College Students, Ambivalent Or Excited, Apply For Insurance Jobs
Jan. 05--MetroHartford Alliance, which sponsored Wednesday's Insurance and Financial Services Career Fair, hopes that college students like Justin Schaffer end up settling in the Hartford region instead of choosing the major cities 100 miles down the road.
Schaffer, a marketing major at Eastern Connecticut State University, has interned at hedge funds during his college career.
A Fairfield County native, Schaffer said, "Personally, I don't know if I even want to live in Connecticut." But, he said, few Boston or New York companies were recruiting on his campus and there were a few promising options at the career fair including Lincoln Financial and Prudential.
Major insurers including Aetna, Travelers, Voya, Prudential, UnitedHealth, Swiss Re and ConnectiCare sponsored tables, as did a few insurance agencies, commission-only insurance sales firms and Webster and People's banks.
Most of the 500 students who attended the fair are from Connecticut, or at least going to school here.
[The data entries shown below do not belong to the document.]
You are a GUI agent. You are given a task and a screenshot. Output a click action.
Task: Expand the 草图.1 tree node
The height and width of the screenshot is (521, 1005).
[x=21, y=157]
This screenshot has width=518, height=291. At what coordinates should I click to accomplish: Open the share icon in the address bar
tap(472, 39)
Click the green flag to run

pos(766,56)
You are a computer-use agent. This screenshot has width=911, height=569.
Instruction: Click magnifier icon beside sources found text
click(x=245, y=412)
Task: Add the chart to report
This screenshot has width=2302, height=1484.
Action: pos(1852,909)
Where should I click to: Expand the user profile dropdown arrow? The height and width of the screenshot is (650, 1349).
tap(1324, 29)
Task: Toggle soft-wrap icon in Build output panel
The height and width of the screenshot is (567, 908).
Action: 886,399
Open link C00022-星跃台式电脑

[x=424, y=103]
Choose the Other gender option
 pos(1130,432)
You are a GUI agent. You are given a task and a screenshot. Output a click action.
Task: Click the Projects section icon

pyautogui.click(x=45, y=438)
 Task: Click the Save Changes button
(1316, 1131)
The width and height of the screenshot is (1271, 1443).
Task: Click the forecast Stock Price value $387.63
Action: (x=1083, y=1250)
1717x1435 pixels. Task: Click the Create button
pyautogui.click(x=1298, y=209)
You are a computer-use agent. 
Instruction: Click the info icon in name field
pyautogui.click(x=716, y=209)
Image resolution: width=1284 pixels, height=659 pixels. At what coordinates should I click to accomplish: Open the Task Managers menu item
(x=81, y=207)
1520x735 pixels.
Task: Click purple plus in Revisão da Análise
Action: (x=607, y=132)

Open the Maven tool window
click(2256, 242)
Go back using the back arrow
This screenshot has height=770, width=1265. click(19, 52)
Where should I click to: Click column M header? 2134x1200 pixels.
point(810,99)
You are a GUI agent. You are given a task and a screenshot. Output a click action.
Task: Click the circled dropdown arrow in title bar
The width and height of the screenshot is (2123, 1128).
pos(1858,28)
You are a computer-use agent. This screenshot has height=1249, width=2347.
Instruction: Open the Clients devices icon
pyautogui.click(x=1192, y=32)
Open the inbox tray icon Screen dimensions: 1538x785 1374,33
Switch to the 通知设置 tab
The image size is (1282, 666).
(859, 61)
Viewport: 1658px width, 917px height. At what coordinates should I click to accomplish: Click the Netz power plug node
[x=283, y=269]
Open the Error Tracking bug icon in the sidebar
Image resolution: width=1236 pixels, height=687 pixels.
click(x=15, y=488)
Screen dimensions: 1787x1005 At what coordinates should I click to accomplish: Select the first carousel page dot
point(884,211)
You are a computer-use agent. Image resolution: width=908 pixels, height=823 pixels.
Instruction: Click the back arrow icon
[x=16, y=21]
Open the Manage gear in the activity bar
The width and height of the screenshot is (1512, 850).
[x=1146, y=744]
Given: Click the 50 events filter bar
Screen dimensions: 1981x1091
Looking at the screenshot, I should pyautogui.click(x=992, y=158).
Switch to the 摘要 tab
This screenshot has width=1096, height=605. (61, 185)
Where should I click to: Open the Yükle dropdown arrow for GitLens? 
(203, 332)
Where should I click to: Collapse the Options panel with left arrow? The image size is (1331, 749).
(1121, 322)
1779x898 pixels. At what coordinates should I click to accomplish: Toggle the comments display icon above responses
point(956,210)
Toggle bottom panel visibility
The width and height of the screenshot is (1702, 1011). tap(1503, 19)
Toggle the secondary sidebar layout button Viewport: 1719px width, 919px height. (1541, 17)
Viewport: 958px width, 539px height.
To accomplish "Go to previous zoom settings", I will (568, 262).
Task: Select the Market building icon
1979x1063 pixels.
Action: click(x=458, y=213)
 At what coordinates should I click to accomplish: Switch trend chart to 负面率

Students from UConn, Central, Southern and Eastern Connecticut State were most heavily represented, but schools as far away as Washington, D.C., New Orleans and Vermont were on name tags, too.
Many of the companies were recruiting for both internships and entry-level jobs.
Matt Spencer, who was hired in human resources at Aetna after graduating from Central Connecticut State University three years ago, said the insurer had about 160 intern slots and nearly as many full-time jobs.
"A lot of the early career jobs are filled by former interns," he said.
Emily DiMatteo, a sophomore at Villanova University from West Hartford, wants to try out the insurance field this summer. Her father owns his own construction insurance firm, and her mother is underwriting director at Travelers, she said. DiMatteo said, "There's so many great insurance companies in Hartford," and she wants to see what a career in the field would be like.
Former Aetna intern Alexandra Joel has been in Aetna's HR department for less than a year. "I couldn't have pictured a better place to start off. It's a great company, great culture."
Some of the MBA students were finding the internship slots a bit scarcer, however.
Billy Sedlmeier, a 28-year-old MBA candidate at Southern Connecticut State University, said his first job after graduating from ECSU was a commission-only insurance sales job. So Sedlmeier got a union construction job -- his father and grandfather were in the trades -- so that he could get a master's degree without borrowing. He said three companies were looking for interns like him.
Nishant Gupta, an MBA candidate at UConn in Hartford, worked for more than five years in India's business capital, including for multinational consulting firm Accenture. But, he said, Accenture would not hire him for an internship because it doesn't sponsor work visas for immigrants. Unlike most of the firms at the fair, Voya does.